--- What needs to be done ---
Leaving out every picture, please repeat exactly the line that contains "You are a computer-use" and each line after it through the final line below.

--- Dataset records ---
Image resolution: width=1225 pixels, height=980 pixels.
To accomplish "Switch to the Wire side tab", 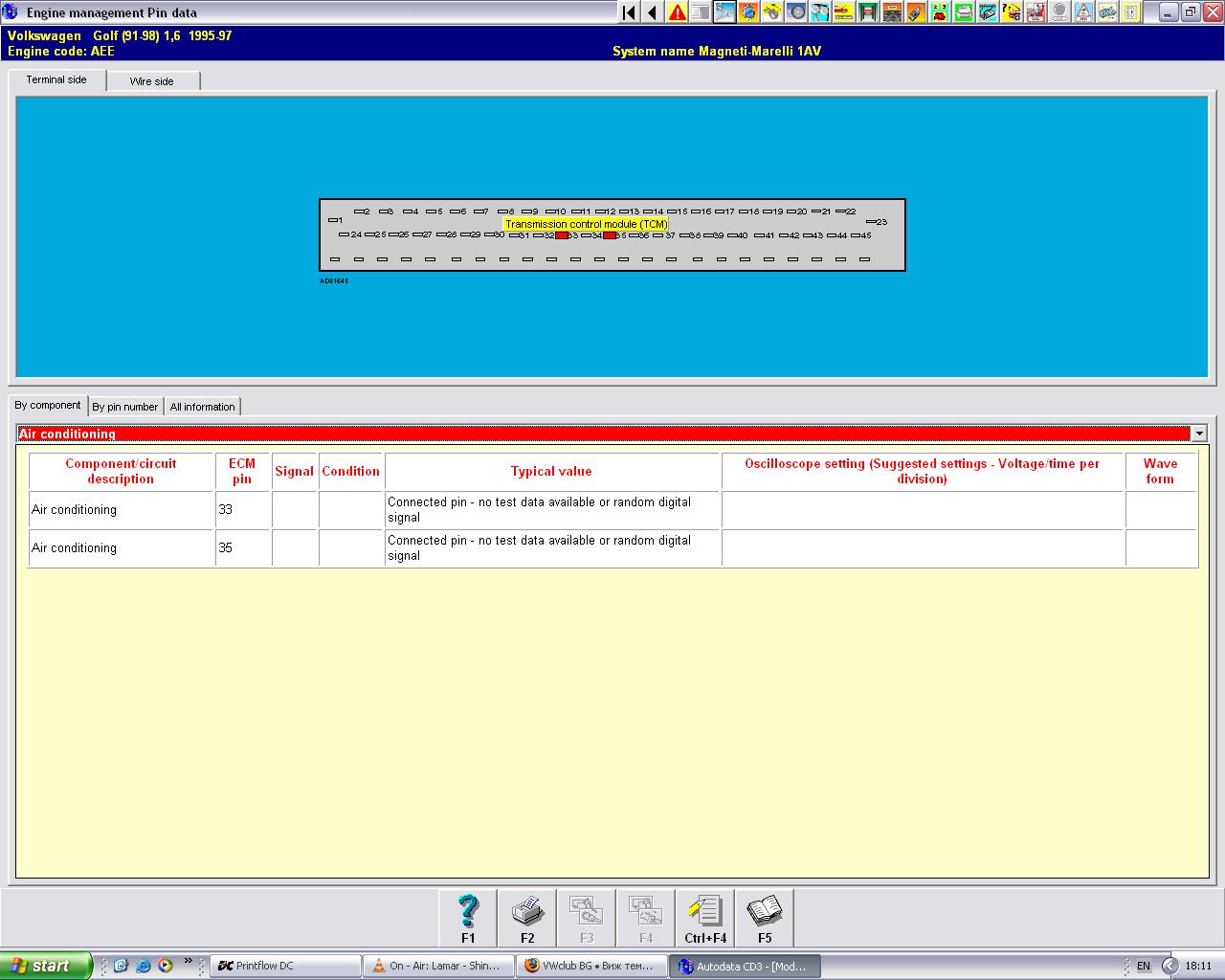I will coord(152,81).
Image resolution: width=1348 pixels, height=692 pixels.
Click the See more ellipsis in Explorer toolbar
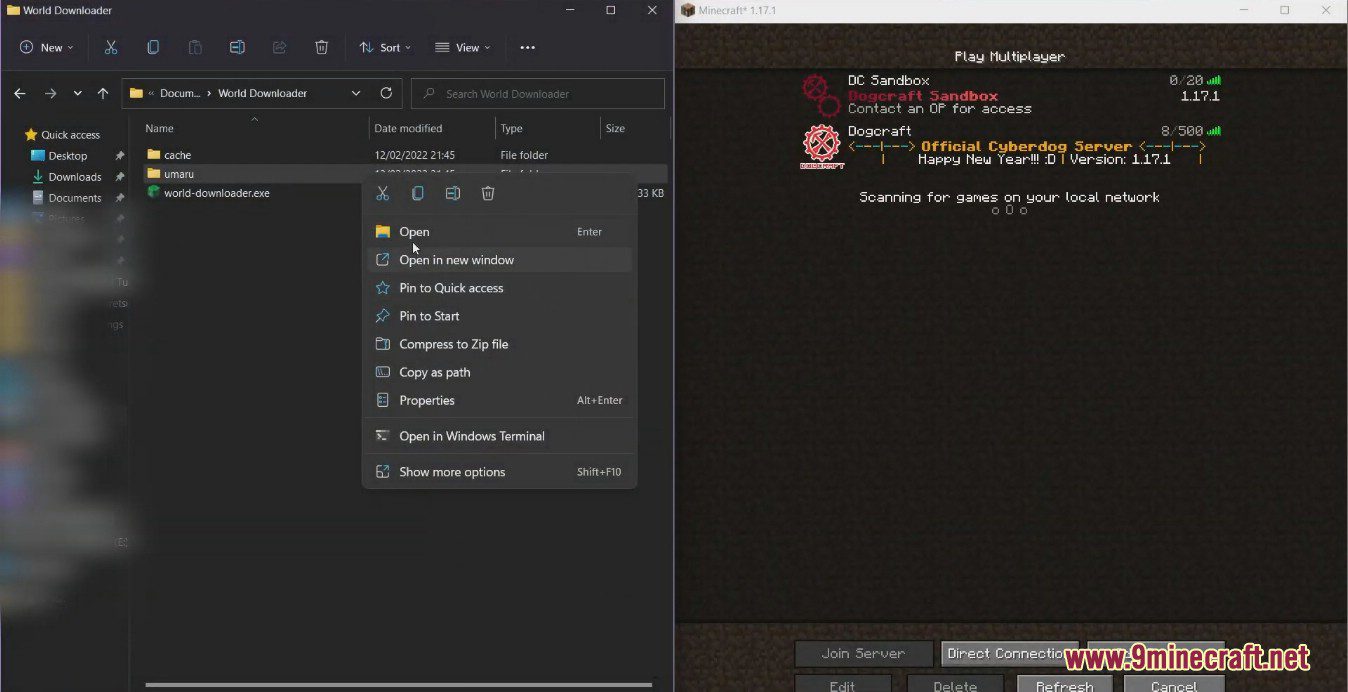click(527, 47)
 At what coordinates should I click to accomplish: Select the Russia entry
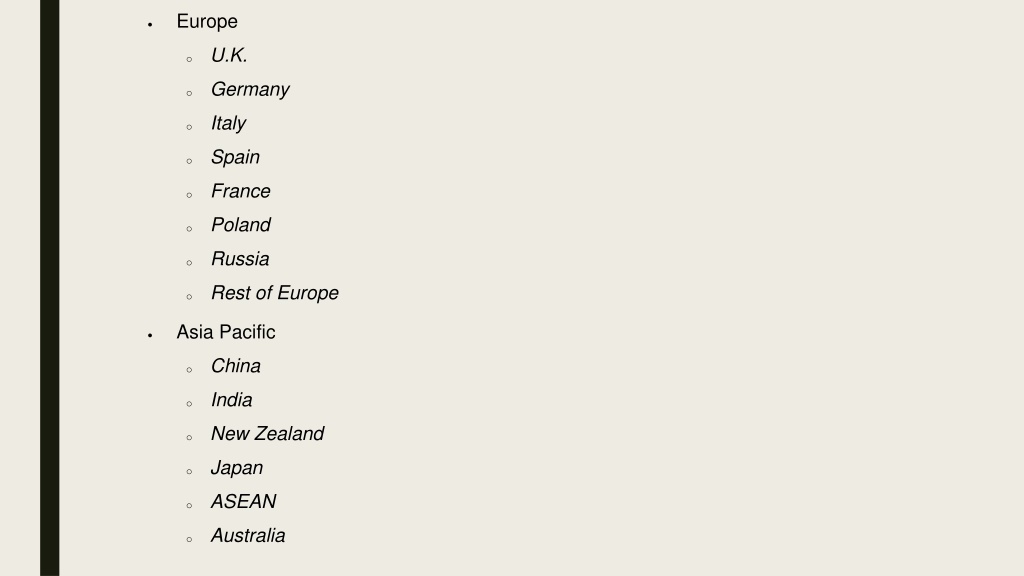pyautogui.click(x=240, y=259)
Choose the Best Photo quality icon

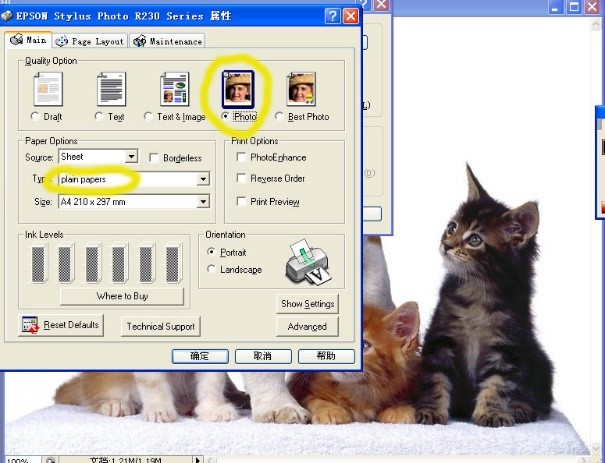coord(301,89)
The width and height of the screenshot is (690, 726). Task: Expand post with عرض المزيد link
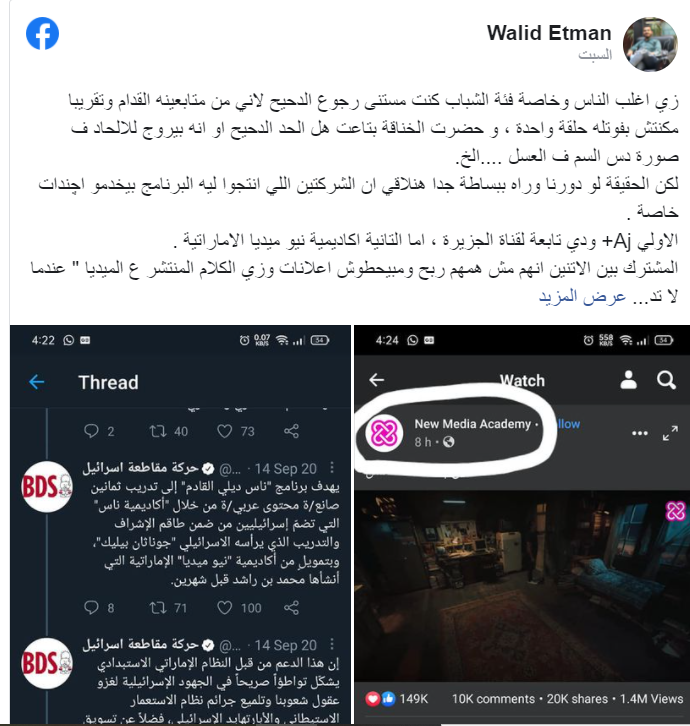(x=583, y=296)
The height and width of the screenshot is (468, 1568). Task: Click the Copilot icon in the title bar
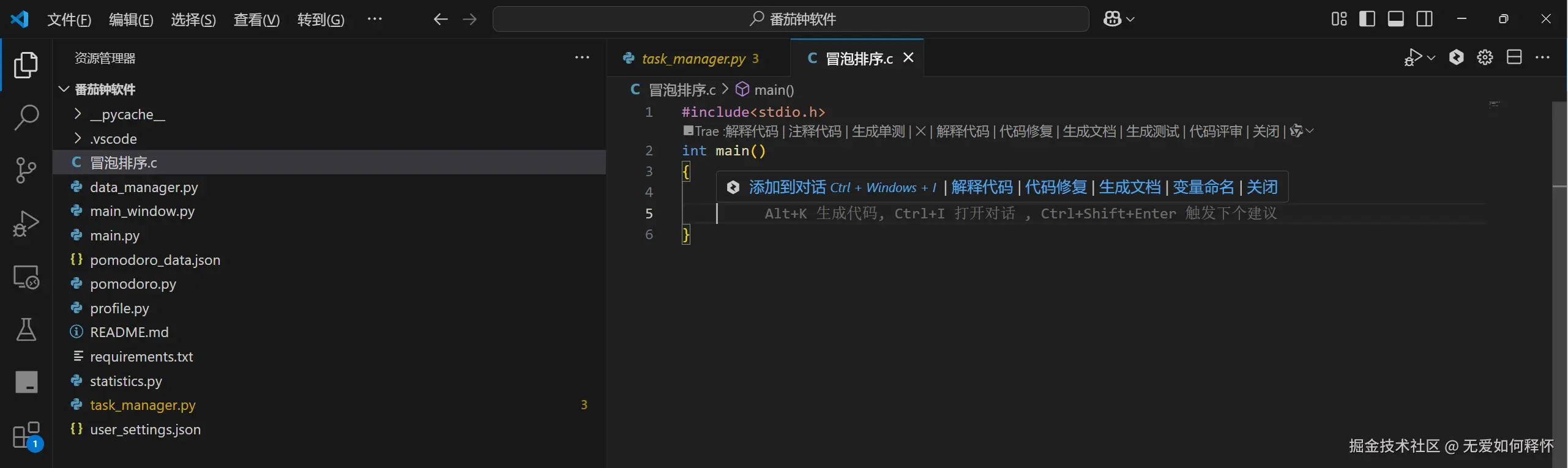(1113, 20)
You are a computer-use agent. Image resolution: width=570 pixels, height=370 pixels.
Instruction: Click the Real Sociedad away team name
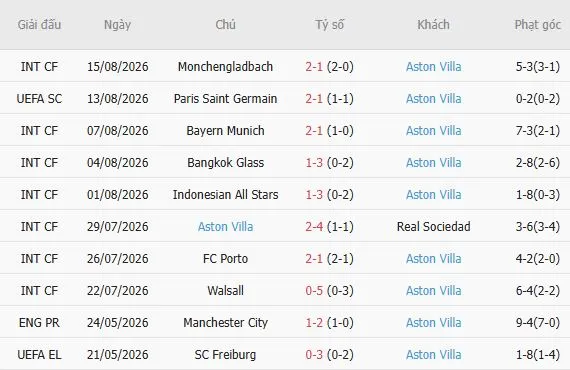pos(434,226)
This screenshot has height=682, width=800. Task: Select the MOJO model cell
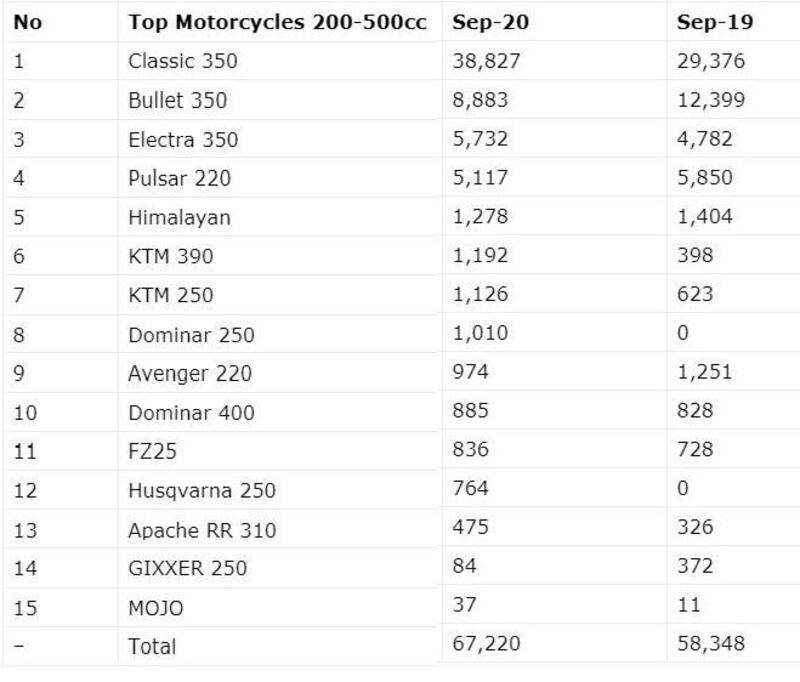coord(156,607)
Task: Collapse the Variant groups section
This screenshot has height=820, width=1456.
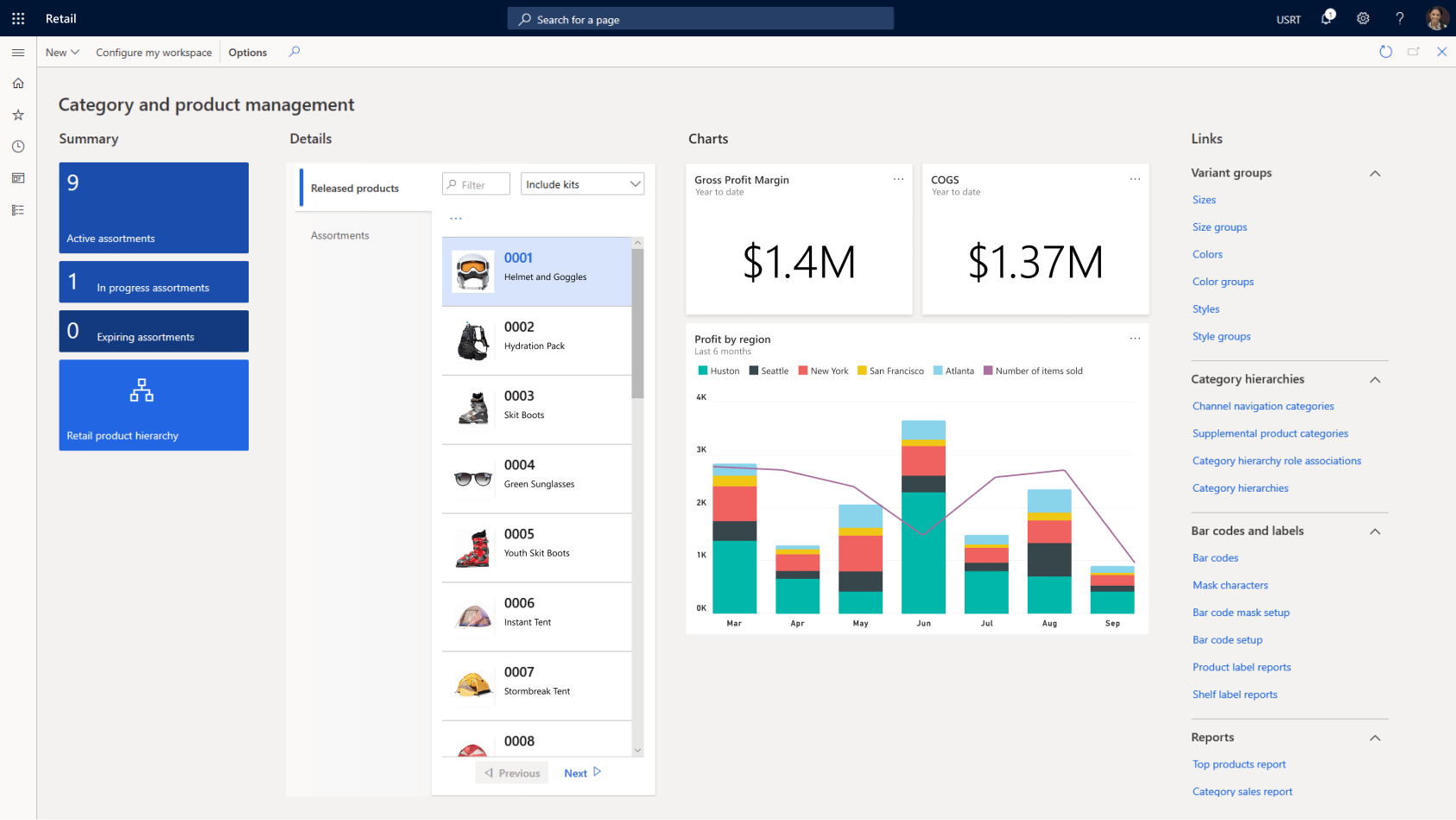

--- The answer ---
You are a computer-use agent. Image resolution: width=570 pixels, height=370 pixels.
Instruction: Click the Real Sociedad away team name
pos(434,226)
This screenshot has height=682, width=800. Task: Select the MOJO model cell
coord(156,607)
Task: Collapse the Variant groups section
This screenshot has height=820, width=1456.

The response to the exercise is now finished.